Dans une lettre conjointe au Haut-Commissariat des Nations Unies aux droits humains, neuf lauréats du prix Nobel ont averti que l’arrestation des deux étudiants iraniens d’élite, Amir Hossein Moradi et Ali Younesi, ouvre la voie à une répression généralisée et brutale des dissidents et des étudiants au cours des mois après l’épidémie de coronavirus.

« Nous, les lauréats du prix Nobel signataires de cette lettre, vous demandons instamment d’user de vos bons offices en faisant tout ce qui est en votre pouvoir pour que les prisonniers politiques, en particulier Ali Younesi et Amir Hossein Moradi, soient libérés immédiatement », ont déclaré les lauréats du prix Nobel, le 15 mai.
Des membres de la Chambre des communes et de la Chambre des lords du Royaume-Uni, membres du Comité britannique pour la liberté de l’Iran (BCFIF), dans un communiqué de presse du 7 mai, ont condamné l’arrestation d’étudiants d’élite du régime iranien, en particulier au milieu de l’épidémie de coronavirus, et ont exhorté le gouvernement britannique à exercer une pression internationale sur le régime des mollahs pour libérer ces prisonniers.

Ali Younesi et Amir Hossein Moradi ont été arrêtés le 10 avril 2020 et ils sont, depuis, maintenus en isolement.

Ali Younesi, 20 ans, qui a remporté la médaille d’or aux Olympiades internationales d’astronomie en 2018 en Chine est un étudiant en deuxième année d’informatique.

La famille d’Ali Younesi raconte qu’il a été agressé et blessé par les douze agents de sécurité qui l’ont arrêté à son domicile.

Le 5 mai, le porte-parole du pouvoir judiciaire iranien a accusé les deux étudiants détenus d’être affiliés à l’Organisation des Moudjahidine du peuple d’Iran.

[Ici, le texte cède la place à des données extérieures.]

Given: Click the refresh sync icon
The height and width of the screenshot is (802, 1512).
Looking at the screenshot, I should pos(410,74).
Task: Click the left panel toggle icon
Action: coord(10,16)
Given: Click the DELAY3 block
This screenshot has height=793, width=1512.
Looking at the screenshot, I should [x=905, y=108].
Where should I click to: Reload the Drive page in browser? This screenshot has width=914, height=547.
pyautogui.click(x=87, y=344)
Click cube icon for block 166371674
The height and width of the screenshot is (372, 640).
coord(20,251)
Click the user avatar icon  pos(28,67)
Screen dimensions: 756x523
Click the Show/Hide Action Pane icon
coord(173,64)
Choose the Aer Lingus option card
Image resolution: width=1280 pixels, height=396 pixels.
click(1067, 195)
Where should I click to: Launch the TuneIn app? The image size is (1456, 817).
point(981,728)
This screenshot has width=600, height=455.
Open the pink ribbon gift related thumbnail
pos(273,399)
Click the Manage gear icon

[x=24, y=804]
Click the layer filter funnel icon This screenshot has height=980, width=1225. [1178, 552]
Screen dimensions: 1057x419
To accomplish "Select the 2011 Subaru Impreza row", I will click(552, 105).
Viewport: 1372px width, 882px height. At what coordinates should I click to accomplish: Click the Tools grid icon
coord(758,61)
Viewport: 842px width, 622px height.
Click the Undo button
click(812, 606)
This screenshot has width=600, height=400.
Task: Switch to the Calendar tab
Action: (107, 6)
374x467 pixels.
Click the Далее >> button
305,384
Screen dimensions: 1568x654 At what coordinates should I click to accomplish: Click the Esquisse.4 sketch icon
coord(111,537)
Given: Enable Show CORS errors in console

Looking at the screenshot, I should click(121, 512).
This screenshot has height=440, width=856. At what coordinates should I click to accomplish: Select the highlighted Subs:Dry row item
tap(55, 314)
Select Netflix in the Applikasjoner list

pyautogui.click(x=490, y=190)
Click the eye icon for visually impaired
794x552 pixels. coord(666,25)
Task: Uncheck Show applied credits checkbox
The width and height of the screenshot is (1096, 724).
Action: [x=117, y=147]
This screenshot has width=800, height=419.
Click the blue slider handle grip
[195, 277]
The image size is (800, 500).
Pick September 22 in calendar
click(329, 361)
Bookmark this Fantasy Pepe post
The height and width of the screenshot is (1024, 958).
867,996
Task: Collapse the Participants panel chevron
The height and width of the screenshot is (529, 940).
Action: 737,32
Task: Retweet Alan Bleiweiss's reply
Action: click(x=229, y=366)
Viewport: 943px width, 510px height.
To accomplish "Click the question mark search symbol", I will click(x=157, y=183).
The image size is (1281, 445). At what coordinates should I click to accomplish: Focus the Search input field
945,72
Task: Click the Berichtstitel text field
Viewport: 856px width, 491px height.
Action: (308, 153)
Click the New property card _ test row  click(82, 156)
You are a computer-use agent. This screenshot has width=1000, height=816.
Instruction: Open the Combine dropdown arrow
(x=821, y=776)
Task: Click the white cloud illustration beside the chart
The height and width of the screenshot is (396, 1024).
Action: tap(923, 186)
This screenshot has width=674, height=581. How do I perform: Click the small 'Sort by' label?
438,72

Le porte-parole du pouvoir judiciaire a également affirmé que des explosifs avaient été découverts dans les résidences des étudiants qui avaient mené des opérations de harcèlement mais n’avaient pas réussi à causer de graves dommages. « Il s’agissait d’une conspiration de l’ennemi qui voulait provoquer une émeute au milieu de la situation des coronavirus, mais la conspiration a été neutralisée grâce à la diligence des forces de sécurité », a encore affirmé Gholam-Hossein Esmaili.

La porte-parole du Département d’État américain, Morgan Ortagus, a dénoncé les accusations portées contre Younesi et Moradi et les a qualifiées de « bidon » dans une déclaration dimanche au Washington Examiner.

« Le régime iranien se concentre sur le harcèlement plutôt que sur le renforcement du pouvoir des Iraniens les plus talentueux. Nous nous joignons aux innombrables Iraniens et autres personnes dans le monde entier pour demander leur libération », a déclaré M. Ortagus, en référence aux deux étudiants.

Les prisonniers politiques et les dissidents sont directement transférés en isolement après leur arrestation pour une période d’interrogatoire intensif sous le contrôle des agents du ministère du renseignement et/ou du Corps des gardiens de la révolution (les pasdarans) dans les prisons iraniennes. Ce processus s’accompagne de tortures physiques et psychologiques et de divers types de traitements humiliants.
L’interrogatoire peut durer de quelques jours à plus d’un an et aucune loi ne définit la durée de cette étape.

Les interrogateurs du ministère du renseignement jouissent d’une pleine autorité. Ce sont eux qui décident du moment où ils en ont fini avec les prisonniers et du type et de la quantité de pression que les prisonniers doivent subir.

Les prisonniers sont détenus dans un isolement absolu, privés de toute interaction avec le monde extérieur. Il leur est même impossible d’avoir des contacts avec leur famille.

Les autorités ne fournissent aucune information sur les conditions de détention ou le lieu où se trouve le prisonnier à sa famille ou à quiconque.